Furthermore, Dr. Nandini Biswas, Respiratory Medicine Specialist, Medica Superspecialty Hospital, stated, “Pollution and its effect on our lives and the planet is a very relevant topic in our today’s day and the world and maybe it will have relevance for many more years to come. As far as our health is concerned, pollution has got a direct detrimental effect on our entire being and perhaps the most damaged and affected organs are our lungs. The air that we breathe in, contains particulates and pollutants that are inhaled through our breathing indirectly through our airways and our lungs, and the harmful effects are seen more pronounced within the respiratory system. COPD is a chronic obstructive lung disease, and it’s currently the 3rd leading cause of death in the world. However, very soon it will be the first leading cause of death in the world. In the western world, smoking is blamed to a large extent for COPD but in our nation, pollution is the major factor that drives COPD. Additionally, pollution is responsible for lung cancer; it not only causes general inflammation in the airways, but it can cause inflammation within our bodies as well. If we don’t take note of this now, ten or twenty years down the line, the world will face a severe crisis from which society may not be able to recover fully because at the end of the day, if society is not healthy, nothing else will be.”

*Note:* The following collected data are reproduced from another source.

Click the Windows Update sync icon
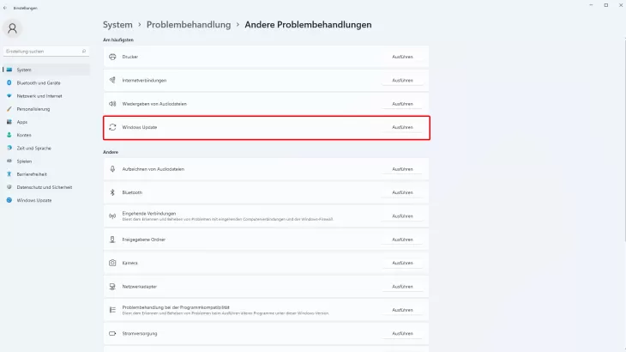Screen dimensions: 626x352 (x=112, y=127)
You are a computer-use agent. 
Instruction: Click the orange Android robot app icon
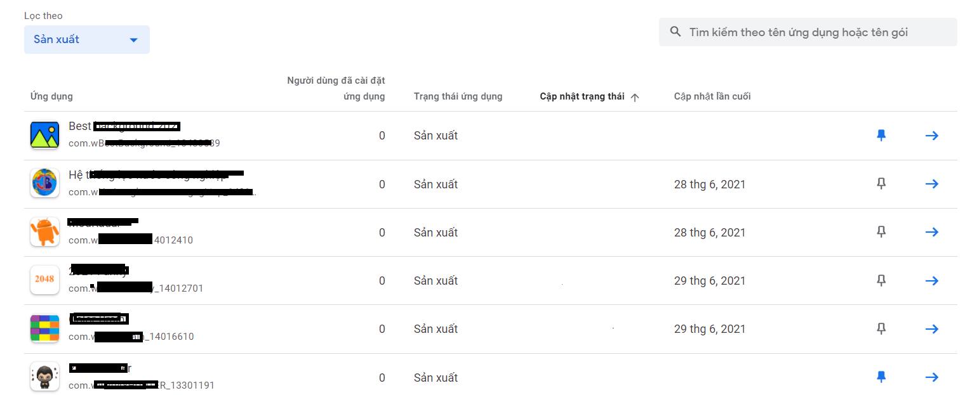44,232
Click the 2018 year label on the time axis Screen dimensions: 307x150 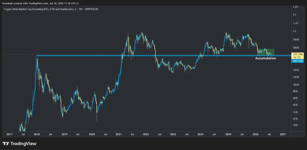[37, 134]

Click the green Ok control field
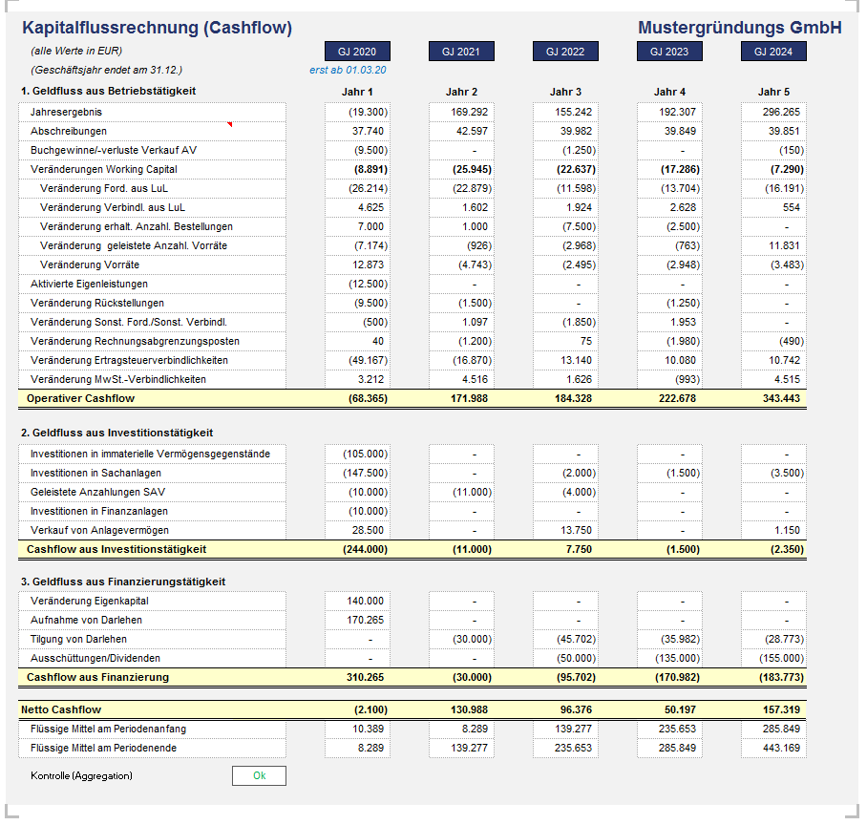click(x=259, y=775)
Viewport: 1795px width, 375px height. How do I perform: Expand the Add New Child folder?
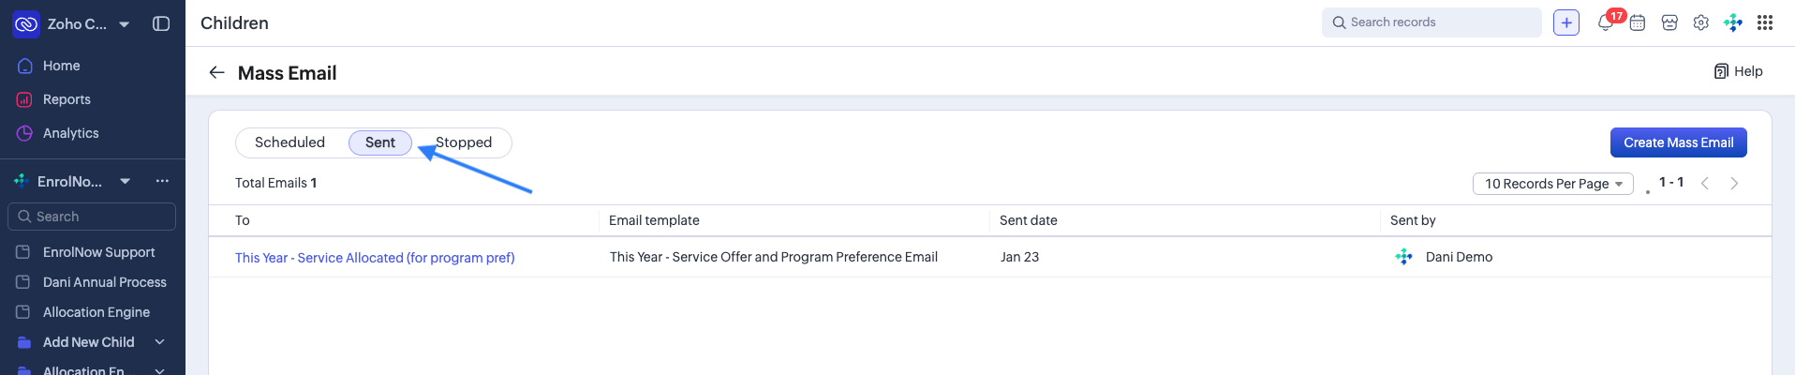coord(159,342)
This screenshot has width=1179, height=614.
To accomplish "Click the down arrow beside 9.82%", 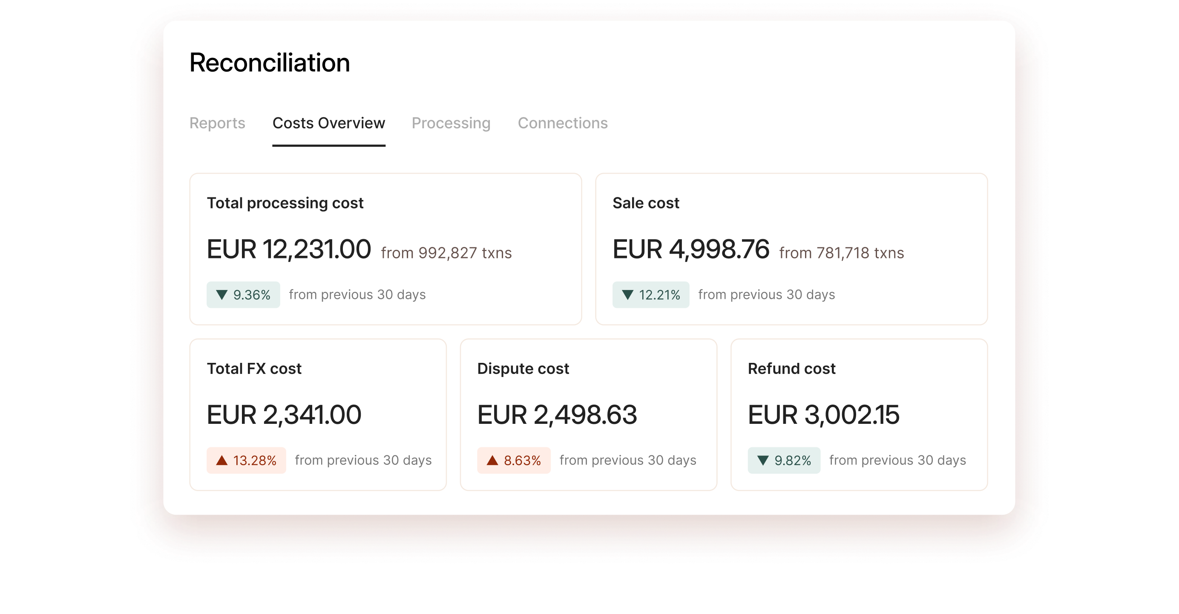I will [763, 460].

Lastly, Dr. Harsh Dhar, Oncologist, Head and Neck Surgeon, Medica Superspecialty Hospital, added, “Pollution – unwanted waste released to air, water, and land by human activity – is the largest environmental cause of disease in the world today. It is responsible for an estimated 9.0 million premature deaths per year, enormous economic losses, erosion of human capital, and degradation of ecosystems. With the growing industrialization and lack of proper laws regulating chemical waste disposal, we stand the risk of exposure to chemical toxins. Of the most devastating elements of this pollution is that plastics take thousands of years to decay. Besides, these pollutants cause an increase in harmful algal blooms that produce toxins that accumulate in seafood. The ingestion of these toxins in humans can further cause Cancer, among many other harmful diseases. There is definite evidence that the incidence of cancer is rising and a certain proportion of this can be attributed to the rise in environmental toxins. The increasing air pollution in most of the Indian megacities over the last few decades and its consequential human health impacts (such as asthma and cardio-respiratory illness) has drawn prominent attention in recent years. The only way to be safe from these risks is to eat healthy foods, increase immunity, completely avoid processed foods as much as possible, stay hydrated, have safe household water storage, better hygiene measures, and limit the use of unknown chemicals, especially plastics.”

Medica always believed in spreading awareness to keep humans and the planet healthy and foster a movement to create societies focused on well-being. The maintenance and improvement of health must always be at the center of concern about the environment and sustainable development. Yet health rarely receives high priority in environmental policies and development plans, even though the quality of the environment and the nature of development are major determinants of health.

The panel discussion concluded after highlighting the priority area of concern in the current scenario and its effect and cure on human lives.